Task instructions:
Give back exactly the stretch of data below from the line holding "Check Align label" through the line holding "Select the 1分 minute interval", both ends included, and leave the remaining lines out.

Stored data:

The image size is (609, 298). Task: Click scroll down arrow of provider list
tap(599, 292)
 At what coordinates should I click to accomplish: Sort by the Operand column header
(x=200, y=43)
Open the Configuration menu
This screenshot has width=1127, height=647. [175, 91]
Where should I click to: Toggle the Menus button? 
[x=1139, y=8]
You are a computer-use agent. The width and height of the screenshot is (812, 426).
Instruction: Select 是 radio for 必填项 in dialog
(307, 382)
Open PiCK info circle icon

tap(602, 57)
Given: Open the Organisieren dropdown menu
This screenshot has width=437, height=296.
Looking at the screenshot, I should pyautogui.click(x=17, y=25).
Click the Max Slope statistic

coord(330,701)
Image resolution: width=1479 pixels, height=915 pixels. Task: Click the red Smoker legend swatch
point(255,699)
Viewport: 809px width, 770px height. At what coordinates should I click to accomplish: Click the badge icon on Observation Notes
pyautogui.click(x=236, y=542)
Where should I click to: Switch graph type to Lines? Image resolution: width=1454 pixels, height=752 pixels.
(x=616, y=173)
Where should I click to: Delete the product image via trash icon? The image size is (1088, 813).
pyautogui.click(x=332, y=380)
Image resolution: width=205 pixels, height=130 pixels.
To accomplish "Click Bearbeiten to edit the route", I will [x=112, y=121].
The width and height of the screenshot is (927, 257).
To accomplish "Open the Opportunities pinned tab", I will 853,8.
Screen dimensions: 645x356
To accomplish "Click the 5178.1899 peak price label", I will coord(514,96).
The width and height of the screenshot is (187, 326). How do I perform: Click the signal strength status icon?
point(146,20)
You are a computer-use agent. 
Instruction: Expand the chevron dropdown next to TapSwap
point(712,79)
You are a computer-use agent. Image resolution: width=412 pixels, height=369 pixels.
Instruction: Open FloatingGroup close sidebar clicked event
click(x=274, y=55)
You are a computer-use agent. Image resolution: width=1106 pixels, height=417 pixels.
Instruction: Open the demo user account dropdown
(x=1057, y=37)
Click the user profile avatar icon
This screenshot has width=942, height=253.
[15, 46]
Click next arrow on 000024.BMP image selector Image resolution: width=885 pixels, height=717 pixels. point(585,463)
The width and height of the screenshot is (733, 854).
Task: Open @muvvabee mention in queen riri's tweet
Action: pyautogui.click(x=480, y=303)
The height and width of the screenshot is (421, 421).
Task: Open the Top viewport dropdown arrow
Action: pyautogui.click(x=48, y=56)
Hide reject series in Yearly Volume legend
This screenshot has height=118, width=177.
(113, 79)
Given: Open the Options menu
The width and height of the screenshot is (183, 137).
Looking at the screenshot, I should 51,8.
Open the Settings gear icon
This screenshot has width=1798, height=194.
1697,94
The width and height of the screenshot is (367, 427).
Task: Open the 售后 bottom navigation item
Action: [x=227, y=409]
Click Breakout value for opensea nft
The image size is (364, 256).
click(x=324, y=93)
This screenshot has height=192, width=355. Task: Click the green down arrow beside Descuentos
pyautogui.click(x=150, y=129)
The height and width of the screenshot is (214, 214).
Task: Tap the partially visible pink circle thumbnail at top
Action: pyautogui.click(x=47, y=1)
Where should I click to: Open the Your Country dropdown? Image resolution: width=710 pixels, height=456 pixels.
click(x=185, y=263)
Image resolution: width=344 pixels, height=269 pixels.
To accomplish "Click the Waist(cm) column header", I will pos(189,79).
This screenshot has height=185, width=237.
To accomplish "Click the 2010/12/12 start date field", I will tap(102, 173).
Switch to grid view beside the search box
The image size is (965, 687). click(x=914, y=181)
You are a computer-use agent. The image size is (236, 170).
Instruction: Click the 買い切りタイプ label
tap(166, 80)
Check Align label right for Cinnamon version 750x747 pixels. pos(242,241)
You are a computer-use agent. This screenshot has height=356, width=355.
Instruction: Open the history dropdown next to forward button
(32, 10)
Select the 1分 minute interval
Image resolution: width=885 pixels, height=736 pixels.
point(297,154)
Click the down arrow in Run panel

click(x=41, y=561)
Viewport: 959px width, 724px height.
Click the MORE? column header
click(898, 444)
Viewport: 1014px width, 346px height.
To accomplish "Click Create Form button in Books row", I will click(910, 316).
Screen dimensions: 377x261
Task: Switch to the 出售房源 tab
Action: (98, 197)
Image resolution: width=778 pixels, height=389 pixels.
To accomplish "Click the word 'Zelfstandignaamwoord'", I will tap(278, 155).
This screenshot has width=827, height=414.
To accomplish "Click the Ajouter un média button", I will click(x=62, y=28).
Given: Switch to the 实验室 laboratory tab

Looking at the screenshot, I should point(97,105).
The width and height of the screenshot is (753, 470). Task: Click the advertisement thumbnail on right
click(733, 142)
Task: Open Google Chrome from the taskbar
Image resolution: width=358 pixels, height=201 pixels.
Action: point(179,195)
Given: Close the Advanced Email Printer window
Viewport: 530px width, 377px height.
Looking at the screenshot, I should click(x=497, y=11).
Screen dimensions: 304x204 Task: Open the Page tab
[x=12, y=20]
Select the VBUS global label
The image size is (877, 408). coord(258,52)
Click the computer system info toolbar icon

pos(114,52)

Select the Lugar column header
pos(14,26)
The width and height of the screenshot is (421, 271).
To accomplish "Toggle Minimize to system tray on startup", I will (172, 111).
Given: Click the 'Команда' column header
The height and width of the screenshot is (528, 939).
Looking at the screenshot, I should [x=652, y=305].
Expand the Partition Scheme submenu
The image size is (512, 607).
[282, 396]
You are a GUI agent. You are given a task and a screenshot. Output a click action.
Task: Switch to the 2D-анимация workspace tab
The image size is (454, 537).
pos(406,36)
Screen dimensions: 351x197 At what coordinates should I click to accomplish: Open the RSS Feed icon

Answer space:
Check Align label right for Cinnamon version 750x747 pixels. pos(242,241)
You are a computer-use agent. This screenshot has height=356, width=355.
Instruction: Open the history dropdown next to forward button
(32, 10)
Select the 1分 minute interval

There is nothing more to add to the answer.